WHAT THE EXERCISE ASKS: Return the records verbatim.

[Stored items from a collection]

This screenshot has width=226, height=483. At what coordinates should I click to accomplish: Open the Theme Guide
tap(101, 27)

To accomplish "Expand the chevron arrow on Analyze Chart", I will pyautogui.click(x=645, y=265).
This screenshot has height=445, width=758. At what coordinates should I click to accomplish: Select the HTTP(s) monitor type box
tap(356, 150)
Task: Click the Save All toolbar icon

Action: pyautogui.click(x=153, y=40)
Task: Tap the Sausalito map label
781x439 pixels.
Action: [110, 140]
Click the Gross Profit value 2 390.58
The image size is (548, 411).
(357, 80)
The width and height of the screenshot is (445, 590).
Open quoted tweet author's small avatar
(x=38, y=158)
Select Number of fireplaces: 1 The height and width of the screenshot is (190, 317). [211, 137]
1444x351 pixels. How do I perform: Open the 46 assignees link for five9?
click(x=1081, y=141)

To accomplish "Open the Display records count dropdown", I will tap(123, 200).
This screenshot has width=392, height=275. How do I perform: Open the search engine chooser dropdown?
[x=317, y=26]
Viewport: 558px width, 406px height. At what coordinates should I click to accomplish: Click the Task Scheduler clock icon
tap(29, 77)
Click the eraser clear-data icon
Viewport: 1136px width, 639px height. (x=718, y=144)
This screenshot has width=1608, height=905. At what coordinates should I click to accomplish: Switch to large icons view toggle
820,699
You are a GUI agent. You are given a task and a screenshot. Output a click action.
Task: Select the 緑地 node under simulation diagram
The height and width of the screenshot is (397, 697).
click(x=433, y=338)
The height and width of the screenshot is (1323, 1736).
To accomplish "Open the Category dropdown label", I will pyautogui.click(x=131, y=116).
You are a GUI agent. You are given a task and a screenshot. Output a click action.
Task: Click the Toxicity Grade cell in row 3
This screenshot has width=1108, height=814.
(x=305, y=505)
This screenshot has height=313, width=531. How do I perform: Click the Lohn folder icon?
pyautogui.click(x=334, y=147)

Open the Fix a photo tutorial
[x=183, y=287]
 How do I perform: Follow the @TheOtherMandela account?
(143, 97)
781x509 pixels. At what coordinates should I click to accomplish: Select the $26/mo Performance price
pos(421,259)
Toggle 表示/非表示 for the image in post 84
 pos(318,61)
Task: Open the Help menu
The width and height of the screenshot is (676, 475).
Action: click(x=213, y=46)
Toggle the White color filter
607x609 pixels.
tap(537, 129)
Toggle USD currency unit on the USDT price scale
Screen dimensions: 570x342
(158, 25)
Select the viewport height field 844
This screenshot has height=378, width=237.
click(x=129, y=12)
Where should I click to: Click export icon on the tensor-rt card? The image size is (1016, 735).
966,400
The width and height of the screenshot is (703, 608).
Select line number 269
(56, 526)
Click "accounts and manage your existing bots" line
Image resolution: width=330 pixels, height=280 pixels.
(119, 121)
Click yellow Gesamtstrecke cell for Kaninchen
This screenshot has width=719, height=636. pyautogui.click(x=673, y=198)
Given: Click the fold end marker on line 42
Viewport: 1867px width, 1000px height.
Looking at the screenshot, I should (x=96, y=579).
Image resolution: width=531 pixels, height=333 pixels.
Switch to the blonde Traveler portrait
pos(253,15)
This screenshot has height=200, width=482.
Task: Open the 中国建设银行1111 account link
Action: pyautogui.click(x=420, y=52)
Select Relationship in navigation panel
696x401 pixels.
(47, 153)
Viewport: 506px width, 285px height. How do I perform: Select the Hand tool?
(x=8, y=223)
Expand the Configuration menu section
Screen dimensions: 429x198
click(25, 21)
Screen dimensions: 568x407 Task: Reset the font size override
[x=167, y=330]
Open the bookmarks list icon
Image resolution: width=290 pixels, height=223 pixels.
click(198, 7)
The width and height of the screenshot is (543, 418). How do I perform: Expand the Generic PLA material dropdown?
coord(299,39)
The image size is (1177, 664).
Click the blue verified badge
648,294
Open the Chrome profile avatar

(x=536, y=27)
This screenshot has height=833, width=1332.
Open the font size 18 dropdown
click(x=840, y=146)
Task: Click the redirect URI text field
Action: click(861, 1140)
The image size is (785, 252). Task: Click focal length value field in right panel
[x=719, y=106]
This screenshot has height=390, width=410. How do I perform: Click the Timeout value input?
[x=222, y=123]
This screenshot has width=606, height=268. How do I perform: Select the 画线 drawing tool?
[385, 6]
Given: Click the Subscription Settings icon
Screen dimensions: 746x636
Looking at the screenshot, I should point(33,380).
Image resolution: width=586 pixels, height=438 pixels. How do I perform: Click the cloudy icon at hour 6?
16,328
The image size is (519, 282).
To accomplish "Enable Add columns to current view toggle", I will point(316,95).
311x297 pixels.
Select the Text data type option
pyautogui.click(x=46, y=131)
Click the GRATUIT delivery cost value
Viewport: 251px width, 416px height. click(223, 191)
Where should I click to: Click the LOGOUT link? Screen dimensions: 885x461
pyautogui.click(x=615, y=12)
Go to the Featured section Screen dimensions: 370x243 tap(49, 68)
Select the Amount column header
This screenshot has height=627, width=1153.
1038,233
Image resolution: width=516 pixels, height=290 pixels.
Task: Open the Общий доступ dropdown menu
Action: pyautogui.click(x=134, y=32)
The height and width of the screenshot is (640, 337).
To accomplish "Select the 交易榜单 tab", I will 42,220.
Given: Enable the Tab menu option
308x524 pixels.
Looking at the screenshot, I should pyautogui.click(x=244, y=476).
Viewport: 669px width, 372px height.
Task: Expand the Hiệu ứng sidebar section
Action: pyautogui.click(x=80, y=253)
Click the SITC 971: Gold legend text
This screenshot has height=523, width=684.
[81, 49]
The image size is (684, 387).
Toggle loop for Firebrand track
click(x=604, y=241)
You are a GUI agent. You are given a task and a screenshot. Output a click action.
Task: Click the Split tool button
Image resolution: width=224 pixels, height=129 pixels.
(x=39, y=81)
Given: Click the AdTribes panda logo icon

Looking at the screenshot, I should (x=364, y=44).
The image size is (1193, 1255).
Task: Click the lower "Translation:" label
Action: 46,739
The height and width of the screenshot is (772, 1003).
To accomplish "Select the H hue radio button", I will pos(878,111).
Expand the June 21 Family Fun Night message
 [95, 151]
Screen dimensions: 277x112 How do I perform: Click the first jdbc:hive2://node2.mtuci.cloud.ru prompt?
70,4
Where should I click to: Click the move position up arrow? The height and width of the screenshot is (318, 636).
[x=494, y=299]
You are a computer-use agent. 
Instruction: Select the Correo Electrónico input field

ANSWER FOR THIS EXERCISE:
This screenshot has width=226, height=483. At what coordinates should I click to accomplish: Open the Theme Guide
tap(101, 27)

To accomplish "Expand the chevron arrow on Analyze Chart", I will pyautogui.click(x=645, y=265).
This screenshot has height=445, width=758. At what coordinates should I click to accomplish: Select the HTTP(s) monitor type box
tap(356, 150)
Task: Click the Save All toolbar icon

Action: pyautogui.click(x=153, y=40)
Task: Tap the Sausalito map label
781x439 pixels.
Action: [110, 140]
Click the Gross Profit value 2 390.58
The image size is (548, 411).
(357, 80)
The width and height of the screenshot is (445, 590).
Open quoted tweet author's small avatar
(x=38, y=158)
Select Number of fireplaces: 1 The height and width of the screenshot is (190, 317). [211, 137]
1444x351 pixels. How do I perform: Open the 46 assignees link for five9?
click(x=1081, y=141)

To accomplish "Open the Display records count dropdown", I will tap(123, 200).
This screenshot has width=392, height=275. How do I perform: Open the search engine chooser dropdown?
[x=317, y=26]
Viewport: 558px width, 406px height. At what coordinates should I click to accomplish: Click the Task Scheduler clock icon
tap(29, 77)
Click the eraser clear-data icon
Viewport: 1136px width, 639px height. (x=718, y=144)
This screenshot has width=1608, height=905. At what coordinates should I click to accomplish: Switch to large icons view toggle
820,699
You are a GUI agent. You are given a task and a screenshot. Output a click action.
Task: Select the 緑地 node under simulation diagram
The height and width of the screenshot is (397, 697).
click(x=433, y=338)
The height and width of the screenshot is (1323, 1736).
To accomplish "Open the Category dropdown label", I will pyautogui.click(x=131, y=116).
You are a GUI agent. You are given a task and a screenshot. Output a click action.
Task: Click the Toxicity Grade cell in row 3
This screenshot has width=1108, height=814.
(x=305, y=505)
This screenshot has height=313, width=531. How do I perform: Click the Lohn folder icon?
pyautogui.click(x=334, y=147)

Open the Fix a photo tutorial
[x=183, y=287]
 How do I perform: Follow the @TheOtherMandela account?
(143, 97)
781x509 pixels. At what coordinates should I click to accomplish: Select the $26/mo Performance price
pos(421,259)
Toggle 表示/非表示 for the image in post 84
 pos(318,61)
Task: Open the Help menu
The width and height of the screenshot is (676, 475).
Action: click(x=213, y=46)
Toggle the White color filter
607x609 pixels.
tap(537, 129)
Toggle USD currency unit on the USDT price scale
Screen dimensions: 570x342
(158, 25)
Select the viewport height field 844
This screenshot has height=378, width=237.
click(x=129, y=12)
Where should I click to: Click export icon on the tensor-rt card? The image size is (1016, 735).
966,400
The width and height of the screenshot is (703, 608).
Select line number 269
(56, 526)
Click "accounts and manage your existing bots" line
Image resolution: width=330 pixels, height=280 pixels.
(119, 121)
Click yellow Gesamtstrecke cell for Kaninchen
This screenshot has width=719, height=636. pyautogui.click(x=673, y=198)
Given: Click the fold end marker on line 42
Viewport: 1867px width, 1000px height.
Looking at the screenshot, I should (x=96, y=579).
Image resolution: width=531 pixels, height=333 pixels.
Switch to the blonde Traveler portrait
pos(253,15)
This screenshot has height=200, width=482.
Task: Open the 中国建设银行1111 account link
Action: pyautogui.click(x=420, y=52)
Select Relationship in navigation panel
696x401 pixels.
(47, 153)
Viewport: 506px width, 285px height. How do I perform: Select the Hand tool?
(x=8, y=223)
Expand the Configuration menu section
Screen dimensions: 429x198
click(25, 21)
Screen dimensions: 568x407 Task: Reset the font size override
[x=167, y=330]
Open the bookmarks list icon
Image resolution: width=290 pixels, height=223 pixels.
click(198, 7)
The width and height of the screenshot is (543, 418). How do I perform: Expand the Generic PLA material dropdown?
coord(299,39)
The image size is (1177, 664).
Click the blue verified badge
648,294
Open the Chrome profile avatar

(x=536, y=27)
This screenshot has height=833, width=1332.
Open the font size 18 dropdown
click(x=840, y=146)
Task: Click the redirect URI text field
Action: click(861, 1140)
The image size is (785, 252). Task: Click focal length value field in right panel
[x=719, y=106]
This screenshot has height=390, width=410. How do I perform: Click the Timeout value input?
[x=222, y=123]
This screenshot has width=606, height=268. How do I perform: Select the 画线 drawing tool?
[385, 6]
Given: Click the Subscription Settings icon
Screen dimensions: 746x636
Looking at the screenshot, I should point(33,380).
Image resolution: width=586 pixels, height=438 pixels. How do I perform: Click the cloudy icon at hour 6?
16,328
The image size is (519, 282).
To accomplish "Enable Add columns to current view toggle", I will point(316,95).
311x297 pixels.
Select the Text data type option
pyautogui.click(x=46, y=131)
Click the GRATUIT delivery cost value
Viewport: 251px width, 416px height. click(223, 191)
Where should I click to: Click the LOGOUT link? Screen dimensions: 885x461
pyautogui.click(x=615, y=12)
Go to the Featured section Screen dimensions: 370x243 tap(49, 68)
Select the Amount column header
This screenshot has height=627, width=1153.
1038,233
Image resolution: width=516 pixels, height=290 pixels.
Task: Open the Общий доступ dropdown menu
Action: pyautogui.click(x=134, y=32)
The height and width of the screenshot is (640, 337).
To accomplish "Select the 交易榜单 tab", I will 42,220.
Given: Enable the Tab menu option
308x524 pixels.
Looking at the screenshot, I should pyautogui.click(x=244, y=476).
Viewport: 669px width, 372px height.
Task: Expand the Hiệu ứng sidebar section
Action: pyautogui.click(x=80, y=253)
Click the SITC 971: Gold legend text
This screenshot has height=523, width=684.
[81, 49]
The image size is (684, 387).
Toggle loop for Firebrand track
click(x=604, y=241)
You are a GUI agent. You are given a task and a screenshot. Output a click action.
Task: Click the Split tool button
Image resolution: width=224 pixels, height=129 pixels.
(x=39, y=81)
Given: Click the AdTribes panda logo icon

Looking at the screenshot, I should (x=364, y=44).
The image size is (1193, 1255).
Task: Click the lower "Translation:" label
Action: 46,739
The height and width of the screenshot is (772, 1003).
To accomplish "Select the H hue radio button", I will pos(878,111).
Expand the June 21 Family Fun Night message
 [95, 151]
Screen dimensions: 277x112 How do I perform: Click the first jdbc:hive2://node2.mtuci.cloud.ru prompt?
70,4
Where should I click to: Click the move position up arrow? The height and width of the screenshot is (318, 636).
[x=494, y=299]
You are a computer-use agent. 
Instruction: Select the Correo Electrónico input field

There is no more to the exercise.